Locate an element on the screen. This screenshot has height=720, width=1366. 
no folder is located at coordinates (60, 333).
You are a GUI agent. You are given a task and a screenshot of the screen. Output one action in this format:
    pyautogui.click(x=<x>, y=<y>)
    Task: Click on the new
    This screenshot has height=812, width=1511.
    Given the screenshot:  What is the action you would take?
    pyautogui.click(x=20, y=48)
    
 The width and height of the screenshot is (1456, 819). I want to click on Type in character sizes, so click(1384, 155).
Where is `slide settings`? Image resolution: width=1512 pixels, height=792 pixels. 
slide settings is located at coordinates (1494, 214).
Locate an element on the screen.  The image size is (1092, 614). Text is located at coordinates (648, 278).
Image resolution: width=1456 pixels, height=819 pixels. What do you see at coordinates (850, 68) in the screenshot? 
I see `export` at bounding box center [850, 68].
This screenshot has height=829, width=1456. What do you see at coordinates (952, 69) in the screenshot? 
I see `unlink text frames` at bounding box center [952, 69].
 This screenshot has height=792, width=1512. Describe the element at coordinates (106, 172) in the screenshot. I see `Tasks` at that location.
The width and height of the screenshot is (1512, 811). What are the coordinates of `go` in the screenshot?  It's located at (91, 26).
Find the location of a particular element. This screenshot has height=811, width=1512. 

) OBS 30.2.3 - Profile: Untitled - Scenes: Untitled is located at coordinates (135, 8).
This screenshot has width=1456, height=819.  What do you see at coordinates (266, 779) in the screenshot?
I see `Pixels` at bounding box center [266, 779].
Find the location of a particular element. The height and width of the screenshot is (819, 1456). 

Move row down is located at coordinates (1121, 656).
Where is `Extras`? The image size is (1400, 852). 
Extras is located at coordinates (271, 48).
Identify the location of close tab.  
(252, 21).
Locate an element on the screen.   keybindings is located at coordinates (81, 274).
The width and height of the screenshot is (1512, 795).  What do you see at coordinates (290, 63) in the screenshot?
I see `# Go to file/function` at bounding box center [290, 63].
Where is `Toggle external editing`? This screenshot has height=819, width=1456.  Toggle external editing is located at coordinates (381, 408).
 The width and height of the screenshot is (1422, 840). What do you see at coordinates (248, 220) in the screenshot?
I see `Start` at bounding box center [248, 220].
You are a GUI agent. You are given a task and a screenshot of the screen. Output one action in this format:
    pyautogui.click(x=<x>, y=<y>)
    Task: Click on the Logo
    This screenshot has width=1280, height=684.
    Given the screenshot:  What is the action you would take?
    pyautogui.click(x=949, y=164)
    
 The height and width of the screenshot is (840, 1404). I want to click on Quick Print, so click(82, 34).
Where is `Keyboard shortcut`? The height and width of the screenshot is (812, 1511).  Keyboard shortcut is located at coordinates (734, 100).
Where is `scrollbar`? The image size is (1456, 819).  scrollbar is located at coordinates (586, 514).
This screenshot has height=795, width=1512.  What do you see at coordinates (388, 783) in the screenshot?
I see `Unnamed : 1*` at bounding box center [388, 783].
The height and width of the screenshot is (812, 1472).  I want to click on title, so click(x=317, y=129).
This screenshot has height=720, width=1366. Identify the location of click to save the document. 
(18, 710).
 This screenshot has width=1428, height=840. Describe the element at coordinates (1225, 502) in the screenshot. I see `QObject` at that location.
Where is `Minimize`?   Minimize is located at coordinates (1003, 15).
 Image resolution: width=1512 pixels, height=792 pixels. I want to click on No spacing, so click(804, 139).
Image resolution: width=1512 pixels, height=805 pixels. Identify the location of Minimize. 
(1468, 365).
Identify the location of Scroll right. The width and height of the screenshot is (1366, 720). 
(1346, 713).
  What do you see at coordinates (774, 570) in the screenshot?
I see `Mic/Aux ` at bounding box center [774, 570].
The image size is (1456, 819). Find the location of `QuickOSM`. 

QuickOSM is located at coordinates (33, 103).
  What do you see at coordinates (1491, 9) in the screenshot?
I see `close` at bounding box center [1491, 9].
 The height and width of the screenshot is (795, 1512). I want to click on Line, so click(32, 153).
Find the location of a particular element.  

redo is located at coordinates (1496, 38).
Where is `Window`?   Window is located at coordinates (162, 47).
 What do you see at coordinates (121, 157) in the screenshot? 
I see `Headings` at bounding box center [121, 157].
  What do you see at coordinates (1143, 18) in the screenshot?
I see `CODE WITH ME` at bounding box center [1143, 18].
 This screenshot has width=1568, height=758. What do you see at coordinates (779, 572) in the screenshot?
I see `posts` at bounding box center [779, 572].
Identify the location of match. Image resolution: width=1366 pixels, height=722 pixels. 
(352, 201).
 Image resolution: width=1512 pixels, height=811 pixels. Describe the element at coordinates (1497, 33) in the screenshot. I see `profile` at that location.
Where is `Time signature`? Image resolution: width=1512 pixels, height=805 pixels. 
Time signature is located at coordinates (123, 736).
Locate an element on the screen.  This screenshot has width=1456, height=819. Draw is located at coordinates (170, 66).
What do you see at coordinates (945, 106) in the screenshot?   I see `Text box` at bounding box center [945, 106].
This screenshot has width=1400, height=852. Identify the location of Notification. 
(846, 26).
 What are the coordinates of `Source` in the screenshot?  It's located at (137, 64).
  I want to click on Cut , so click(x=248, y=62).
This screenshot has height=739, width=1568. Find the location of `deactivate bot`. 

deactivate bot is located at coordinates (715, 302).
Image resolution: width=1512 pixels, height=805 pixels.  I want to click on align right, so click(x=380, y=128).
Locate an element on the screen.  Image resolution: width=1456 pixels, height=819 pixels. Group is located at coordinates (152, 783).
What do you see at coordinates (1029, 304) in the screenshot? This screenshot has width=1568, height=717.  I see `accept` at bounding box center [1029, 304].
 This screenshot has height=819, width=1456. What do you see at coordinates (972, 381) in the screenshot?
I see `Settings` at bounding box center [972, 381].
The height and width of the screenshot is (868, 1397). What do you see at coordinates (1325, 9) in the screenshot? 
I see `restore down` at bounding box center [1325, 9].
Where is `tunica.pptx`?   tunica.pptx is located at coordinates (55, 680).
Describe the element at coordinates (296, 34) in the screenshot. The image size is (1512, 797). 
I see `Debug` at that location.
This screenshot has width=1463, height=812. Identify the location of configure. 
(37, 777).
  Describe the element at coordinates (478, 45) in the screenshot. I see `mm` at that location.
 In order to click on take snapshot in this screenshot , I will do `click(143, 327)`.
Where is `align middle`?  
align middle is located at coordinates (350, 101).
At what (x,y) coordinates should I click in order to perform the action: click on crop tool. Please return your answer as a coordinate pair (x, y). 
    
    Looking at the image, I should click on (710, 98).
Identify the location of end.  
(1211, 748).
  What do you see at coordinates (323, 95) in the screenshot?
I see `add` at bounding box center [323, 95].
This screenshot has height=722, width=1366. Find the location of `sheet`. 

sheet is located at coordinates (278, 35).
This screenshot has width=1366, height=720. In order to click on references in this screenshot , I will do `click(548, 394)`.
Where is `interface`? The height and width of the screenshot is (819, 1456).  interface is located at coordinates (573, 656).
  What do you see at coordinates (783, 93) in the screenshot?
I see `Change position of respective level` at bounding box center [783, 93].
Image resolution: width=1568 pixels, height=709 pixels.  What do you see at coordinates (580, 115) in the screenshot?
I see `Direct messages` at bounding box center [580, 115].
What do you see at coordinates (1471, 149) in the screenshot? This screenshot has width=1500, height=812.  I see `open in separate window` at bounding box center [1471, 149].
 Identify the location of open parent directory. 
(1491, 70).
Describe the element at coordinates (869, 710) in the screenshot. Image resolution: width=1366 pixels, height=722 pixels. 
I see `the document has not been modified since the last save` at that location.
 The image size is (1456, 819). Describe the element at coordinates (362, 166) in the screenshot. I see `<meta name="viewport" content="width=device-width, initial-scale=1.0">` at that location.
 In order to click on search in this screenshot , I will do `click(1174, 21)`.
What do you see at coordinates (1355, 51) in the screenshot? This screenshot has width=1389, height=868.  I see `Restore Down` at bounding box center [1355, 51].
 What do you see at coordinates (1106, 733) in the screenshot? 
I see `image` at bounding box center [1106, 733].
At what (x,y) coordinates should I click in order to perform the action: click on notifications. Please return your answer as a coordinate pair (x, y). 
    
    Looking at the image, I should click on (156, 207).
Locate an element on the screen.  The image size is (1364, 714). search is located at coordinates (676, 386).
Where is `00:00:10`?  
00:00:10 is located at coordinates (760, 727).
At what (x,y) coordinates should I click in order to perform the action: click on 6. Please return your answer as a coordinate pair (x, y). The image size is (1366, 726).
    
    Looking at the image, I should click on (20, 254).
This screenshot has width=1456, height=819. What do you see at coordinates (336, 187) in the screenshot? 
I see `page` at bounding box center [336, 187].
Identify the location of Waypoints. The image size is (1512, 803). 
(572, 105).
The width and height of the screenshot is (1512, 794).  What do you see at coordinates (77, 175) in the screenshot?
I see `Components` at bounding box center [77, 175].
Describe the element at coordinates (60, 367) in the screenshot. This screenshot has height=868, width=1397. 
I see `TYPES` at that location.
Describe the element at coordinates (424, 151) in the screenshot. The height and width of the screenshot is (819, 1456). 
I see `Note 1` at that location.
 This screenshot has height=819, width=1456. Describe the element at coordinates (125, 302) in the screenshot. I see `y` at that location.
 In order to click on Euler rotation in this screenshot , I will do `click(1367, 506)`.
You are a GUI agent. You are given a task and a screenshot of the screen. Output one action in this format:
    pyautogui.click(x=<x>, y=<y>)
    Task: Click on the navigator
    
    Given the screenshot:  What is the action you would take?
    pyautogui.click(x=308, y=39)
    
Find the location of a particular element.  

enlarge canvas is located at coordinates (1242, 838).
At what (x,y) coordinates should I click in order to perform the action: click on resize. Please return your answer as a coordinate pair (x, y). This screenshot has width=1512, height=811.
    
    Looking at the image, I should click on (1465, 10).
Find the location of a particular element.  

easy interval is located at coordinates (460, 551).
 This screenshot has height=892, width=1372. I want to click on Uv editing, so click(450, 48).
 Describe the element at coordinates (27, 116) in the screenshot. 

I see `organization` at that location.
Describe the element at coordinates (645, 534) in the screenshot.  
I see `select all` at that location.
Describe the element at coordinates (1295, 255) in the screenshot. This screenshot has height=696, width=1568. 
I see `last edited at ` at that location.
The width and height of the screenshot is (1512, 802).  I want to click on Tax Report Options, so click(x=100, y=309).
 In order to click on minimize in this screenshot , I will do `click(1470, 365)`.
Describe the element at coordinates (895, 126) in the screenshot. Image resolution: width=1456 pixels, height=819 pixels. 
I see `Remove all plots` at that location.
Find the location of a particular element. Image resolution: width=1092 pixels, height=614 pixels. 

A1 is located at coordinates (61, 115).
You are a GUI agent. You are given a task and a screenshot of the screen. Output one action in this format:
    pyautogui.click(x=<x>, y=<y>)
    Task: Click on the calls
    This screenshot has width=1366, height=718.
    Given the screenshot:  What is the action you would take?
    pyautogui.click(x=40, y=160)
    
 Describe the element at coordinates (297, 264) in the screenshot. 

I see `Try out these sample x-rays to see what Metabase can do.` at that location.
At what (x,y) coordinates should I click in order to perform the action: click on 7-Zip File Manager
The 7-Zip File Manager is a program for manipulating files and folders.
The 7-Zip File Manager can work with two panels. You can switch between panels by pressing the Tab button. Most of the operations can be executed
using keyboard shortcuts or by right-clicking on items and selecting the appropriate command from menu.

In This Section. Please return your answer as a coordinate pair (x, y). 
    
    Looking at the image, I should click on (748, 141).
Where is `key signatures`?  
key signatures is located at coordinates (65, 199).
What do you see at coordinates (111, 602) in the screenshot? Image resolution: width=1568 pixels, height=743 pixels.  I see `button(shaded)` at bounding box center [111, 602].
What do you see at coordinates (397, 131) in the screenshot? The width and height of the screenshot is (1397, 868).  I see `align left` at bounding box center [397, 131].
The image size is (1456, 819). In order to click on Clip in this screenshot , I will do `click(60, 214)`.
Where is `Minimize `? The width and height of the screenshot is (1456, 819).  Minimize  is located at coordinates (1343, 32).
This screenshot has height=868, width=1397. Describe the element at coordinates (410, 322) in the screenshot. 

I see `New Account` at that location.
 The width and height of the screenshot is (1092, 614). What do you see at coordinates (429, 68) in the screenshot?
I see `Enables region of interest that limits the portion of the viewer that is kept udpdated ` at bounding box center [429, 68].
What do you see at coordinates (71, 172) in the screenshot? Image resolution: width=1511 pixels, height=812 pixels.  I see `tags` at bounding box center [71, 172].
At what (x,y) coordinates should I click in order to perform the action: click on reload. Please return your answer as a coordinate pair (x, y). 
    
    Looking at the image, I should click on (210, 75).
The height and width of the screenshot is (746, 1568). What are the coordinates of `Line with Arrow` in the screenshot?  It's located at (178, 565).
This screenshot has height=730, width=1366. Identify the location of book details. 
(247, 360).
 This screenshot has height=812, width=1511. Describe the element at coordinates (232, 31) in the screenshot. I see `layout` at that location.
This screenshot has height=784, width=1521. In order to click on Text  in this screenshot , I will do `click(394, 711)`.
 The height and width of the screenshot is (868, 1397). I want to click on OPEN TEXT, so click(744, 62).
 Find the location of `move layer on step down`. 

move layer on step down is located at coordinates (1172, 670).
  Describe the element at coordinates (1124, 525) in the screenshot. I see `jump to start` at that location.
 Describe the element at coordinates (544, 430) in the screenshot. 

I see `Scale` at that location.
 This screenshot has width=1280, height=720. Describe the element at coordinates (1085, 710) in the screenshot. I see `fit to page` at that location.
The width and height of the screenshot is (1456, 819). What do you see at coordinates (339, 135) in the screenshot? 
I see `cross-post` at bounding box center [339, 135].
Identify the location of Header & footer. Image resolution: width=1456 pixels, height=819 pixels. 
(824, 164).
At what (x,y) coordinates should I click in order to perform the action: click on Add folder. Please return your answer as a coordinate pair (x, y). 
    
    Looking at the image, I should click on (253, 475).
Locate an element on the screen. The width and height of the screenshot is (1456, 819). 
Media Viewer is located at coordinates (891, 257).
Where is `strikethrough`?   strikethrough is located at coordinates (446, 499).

□ □ □ □ □

DO THIS:
Copy the rows word for word, starting at the first row and ending with the line that contains "center [850, 68].". Include both of those lines.

OUTPUT:
Locate an element on the screen. This screenshot has height=720, width=1366. 
no folder is located at coordinates (60, 333).
You are a GUI agent. You are given a task and a screenshot of the screen. Output one action in this format:
    pyautogui.click(x=<x>, y=<y>)
    Task: Click on the new
    This screenshot has height=812, width=1511.
    Given the screenshot:  What is the action you would take?
    pyautogui.click(x=20, y=48)
    
 The width and height of the screenshot is (1456, 819). I want to click on Type in character sizes, so click(1384, 155).
Where is `slide settings`? Image resolution: width=1512 pixels, height=792 pixels. 
slide settings is located at coordinates (1494, 214).
Locate an element on the screen.  The image size is (1092, 614). Text is located at coordinates (648, 278).
Image resolution: width=1456 pixels, height=819 pixels. What do you see at coordinates (850, 68) in the screenshot? 
I see `export` at bounding box center [850, 68].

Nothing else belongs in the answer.